In these cases, although the values are different the formulas should be clear enough to allow someone to troubleshoot issues.
Therefore, the creation of Names should follow a standard yet support maintainability.
  • Start with the digits, establishing "PWDDigits_Default"
  • If there are cases where 0-9 is not right (maybe some passwords are Octal or Hex), create that set and name it properly, e.g. "PWDDigits_Octal", "PWDDigits_Hex", then prepare for the argument theat "PWDDigits_Default" should be "PWDDigits_Decimal"
  • Another case is that although all characters are valid, some are easier to confuse and therefore harder to communicate in a phone conversation: "O" and "0"' "1", "l" and "I".  characters can be removed from a literal string using =SUBSTITUTE(<string>,<char>,"")
  • Develop a strategy for alphabetic and special characters.  One method would be to establish something like "PWDAlpha_Core" then add on for characters with diacritical marks.
  • For special characters, do the same.  For example, the core special characters might be "!#%&'()*+,-./" & """"  (Same as above, but without the dollar sign.)  Localization would allow for simply creating a new name like PWD_Special_EU = PWD_Special_Core & "€". and PWD_Special_ US = PWD_Special_Core & "$"
  • The end-point formulas should reflect their purpose, the names always linked by standardization.  For example, a character for Oracle users in the UK may be "=MID(ValidPWDChars_Ora_UK,CHOOSE(RANDBETWEEN(1,LEN(ValidPWDChars_Ora_UK)),1)".  This improves maintainability.

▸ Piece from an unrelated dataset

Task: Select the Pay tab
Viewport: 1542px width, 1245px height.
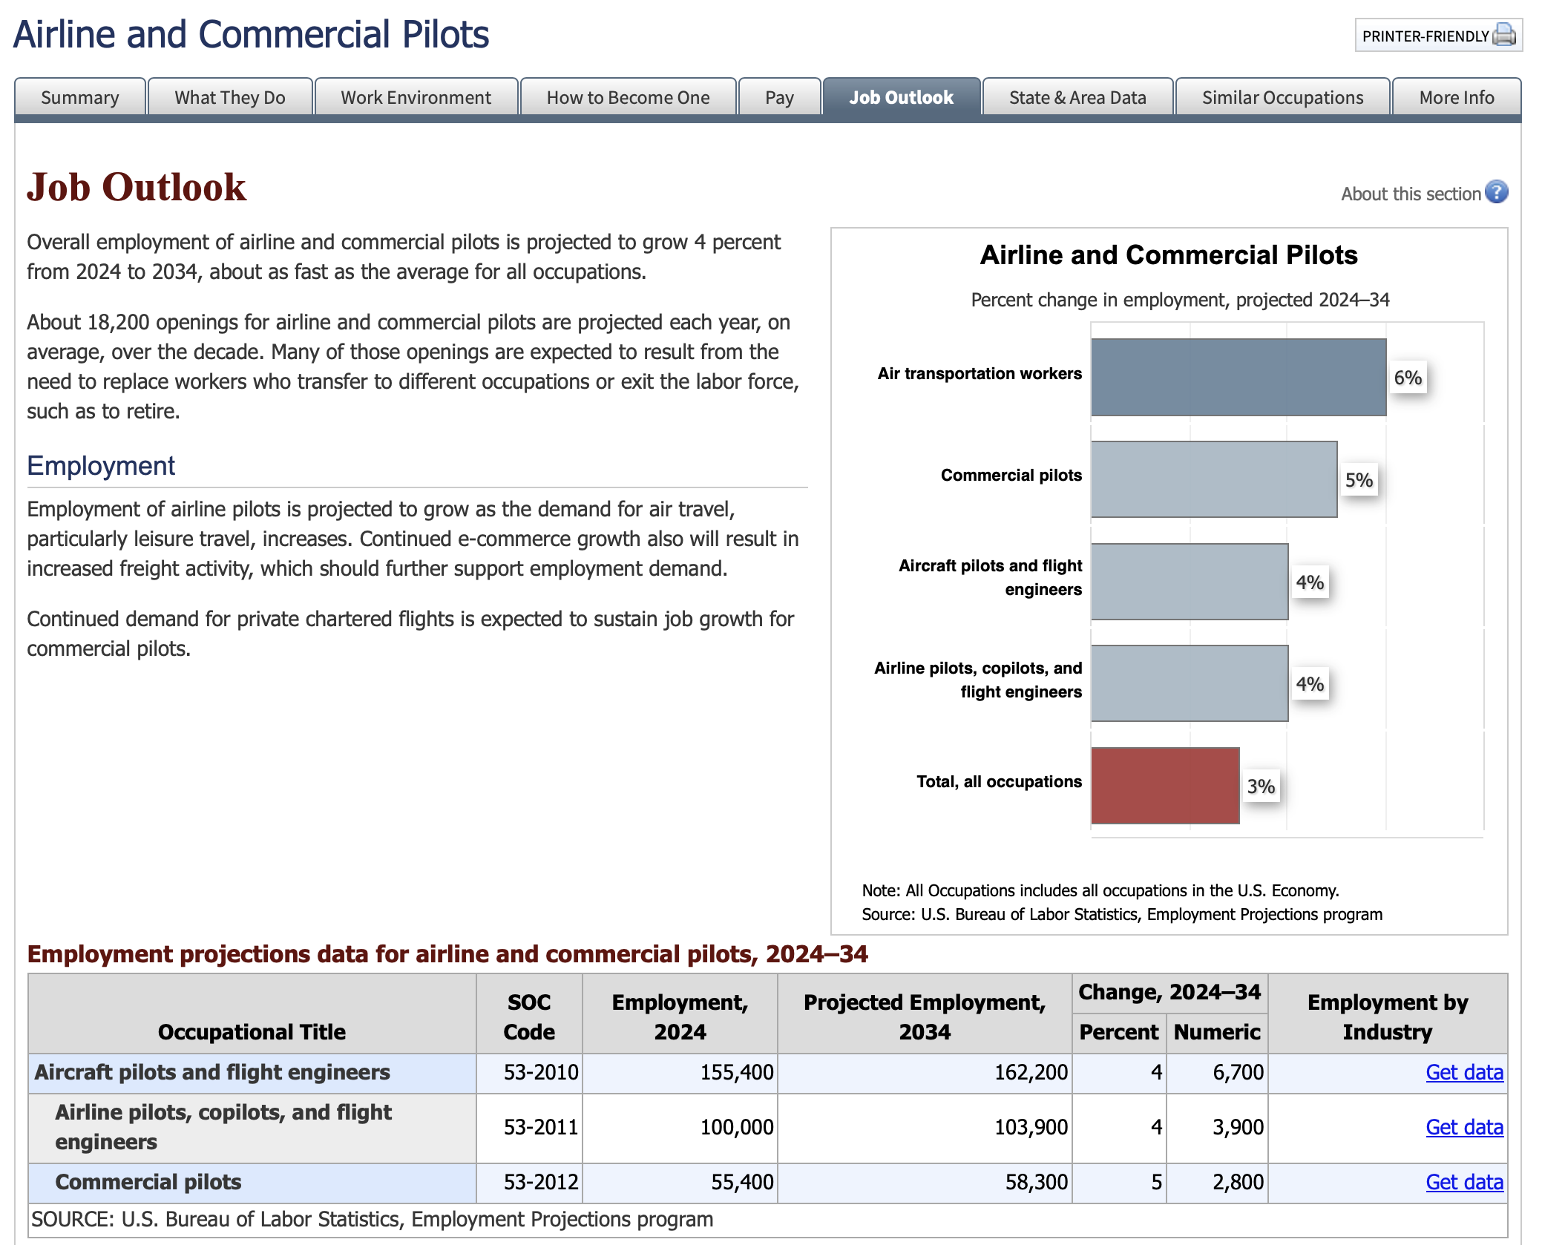Action: (779, 97)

Ensure Enough Subsets Used

One of the standards we see for passwords is that they must use at least 3 of the 4 subsets.  There are two ways to ensure this.

The first method takes us back to the original article, i.e. make a certain number of the characters specific to the subset.  For example, if the standard is at least three of the different subsets be used, the first character may be limited to an uppercase letter, the fourth to a special character, and the sixth to a digit.

The second method is more complex, but it ensures the order of the subsets is randomized while ensuring enough of the subsets are used for sufficient password strength.
Strong Password Generation

  1. Begin with a "password seed."  This is a string that is 4 characters less than the number of characters needed for the password.  It uses a concatenation of the randomly selected characters, e.g.
    A3 =MID(ValidPwdCharacters,RANDBETWEEN(1,LEN(ValidPwdCharacters)),1)
    &MID(ValidPwdCharacters,RANDBETWEEN(1,LEN(ValidPwdCharacters)),1)
    &MID(ValidPwdCharacters,RANDBETWEEN(1,LEN(ValidPwdCharacters)),1)
    &MID(ValidPwdCharacters,RANDBETWEEN(1,LEN(ValidPwdCharacters)),1)
  2. Calculate a position where a character will be inserted.
    B3 =RANDBETWEEN(0,LEN(A3))
  3. Using the position, insert a random character from the specified subset
    C3 =LEFT(A3,B2)&RandDigit&RIGHT(A3,LEN(A3)-B2)
  4. Drag-Copy to complete the table.  E3 has the generated password.